* **AIM OF THE TASK**:
The material below holds a span beginning at the line with "Switch to the Canvas tab" and ending at the line with "You are a computer-use agent. The". Quote that span exactly, both ends included, and only that span.

--- DATA IN THIS EXERCISE Enclosed Below ---

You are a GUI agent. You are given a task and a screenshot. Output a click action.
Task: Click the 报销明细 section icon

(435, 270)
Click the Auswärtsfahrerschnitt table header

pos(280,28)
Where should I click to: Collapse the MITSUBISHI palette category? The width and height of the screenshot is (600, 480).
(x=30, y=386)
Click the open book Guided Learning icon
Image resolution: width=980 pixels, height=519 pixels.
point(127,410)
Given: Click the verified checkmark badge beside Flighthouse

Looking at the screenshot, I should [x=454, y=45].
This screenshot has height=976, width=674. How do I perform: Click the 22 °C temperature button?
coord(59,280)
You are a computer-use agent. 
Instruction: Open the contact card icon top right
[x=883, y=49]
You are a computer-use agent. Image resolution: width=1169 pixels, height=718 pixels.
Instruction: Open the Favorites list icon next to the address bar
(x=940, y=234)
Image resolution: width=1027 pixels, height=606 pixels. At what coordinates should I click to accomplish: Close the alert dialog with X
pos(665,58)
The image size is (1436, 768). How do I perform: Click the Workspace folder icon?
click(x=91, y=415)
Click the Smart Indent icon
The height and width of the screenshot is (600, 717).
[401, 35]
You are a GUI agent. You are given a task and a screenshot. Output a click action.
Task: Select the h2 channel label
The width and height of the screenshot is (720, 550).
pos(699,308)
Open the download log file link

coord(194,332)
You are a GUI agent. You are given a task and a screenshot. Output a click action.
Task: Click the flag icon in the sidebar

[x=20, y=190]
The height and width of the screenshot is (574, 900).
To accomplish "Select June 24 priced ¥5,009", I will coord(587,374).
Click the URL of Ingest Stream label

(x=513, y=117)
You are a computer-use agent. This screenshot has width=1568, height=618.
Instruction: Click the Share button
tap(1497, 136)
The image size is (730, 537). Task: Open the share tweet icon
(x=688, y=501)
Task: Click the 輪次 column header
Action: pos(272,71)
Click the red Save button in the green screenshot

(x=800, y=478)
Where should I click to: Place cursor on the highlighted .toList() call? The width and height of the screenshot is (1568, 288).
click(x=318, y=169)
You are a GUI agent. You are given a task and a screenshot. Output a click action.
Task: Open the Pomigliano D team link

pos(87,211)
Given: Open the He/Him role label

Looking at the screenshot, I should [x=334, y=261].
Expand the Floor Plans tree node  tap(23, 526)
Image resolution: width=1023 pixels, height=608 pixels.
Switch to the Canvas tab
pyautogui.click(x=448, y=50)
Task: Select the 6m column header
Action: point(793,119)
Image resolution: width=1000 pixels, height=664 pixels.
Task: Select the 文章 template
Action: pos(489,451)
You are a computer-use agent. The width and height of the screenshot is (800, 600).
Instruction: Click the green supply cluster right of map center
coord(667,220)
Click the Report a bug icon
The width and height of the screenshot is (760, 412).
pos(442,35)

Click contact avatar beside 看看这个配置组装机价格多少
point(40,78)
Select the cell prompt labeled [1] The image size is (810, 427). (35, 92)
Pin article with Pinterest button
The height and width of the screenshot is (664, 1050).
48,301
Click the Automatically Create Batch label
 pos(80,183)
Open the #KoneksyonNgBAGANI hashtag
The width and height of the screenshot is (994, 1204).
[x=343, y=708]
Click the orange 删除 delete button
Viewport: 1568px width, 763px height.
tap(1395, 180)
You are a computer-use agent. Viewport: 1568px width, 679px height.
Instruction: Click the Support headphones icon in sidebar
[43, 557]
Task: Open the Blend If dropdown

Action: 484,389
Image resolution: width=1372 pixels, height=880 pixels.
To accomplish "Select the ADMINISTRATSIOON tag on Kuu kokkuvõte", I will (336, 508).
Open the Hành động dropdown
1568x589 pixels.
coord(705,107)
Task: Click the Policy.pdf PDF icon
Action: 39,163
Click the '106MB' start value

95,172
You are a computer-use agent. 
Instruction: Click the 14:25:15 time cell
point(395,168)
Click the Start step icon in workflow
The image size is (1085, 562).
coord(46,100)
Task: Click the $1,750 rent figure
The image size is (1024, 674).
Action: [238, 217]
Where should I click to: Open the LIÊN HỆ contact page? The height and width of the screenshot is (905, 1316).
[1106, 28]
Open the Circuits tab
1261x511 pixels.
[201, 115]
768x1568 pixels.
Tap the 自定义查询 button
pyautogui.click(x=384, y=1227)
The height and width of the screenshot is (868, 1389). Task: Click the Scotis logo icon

--- End of Enclosed DATA IN THIS EXERCISE ---

* **TASK OUTPUT**:
Switch to the Canvas tab
pyautogui.click(x=448, y=50)
Task: Select the 6m column header
Action: point(793,119)
Image resolution: width=1000 pixels, height=664 pixels.
Task: Select the 文章 template
Action: pos(489,451)
You are a computer-use agent. The width and height of the screenshot is (800, 600).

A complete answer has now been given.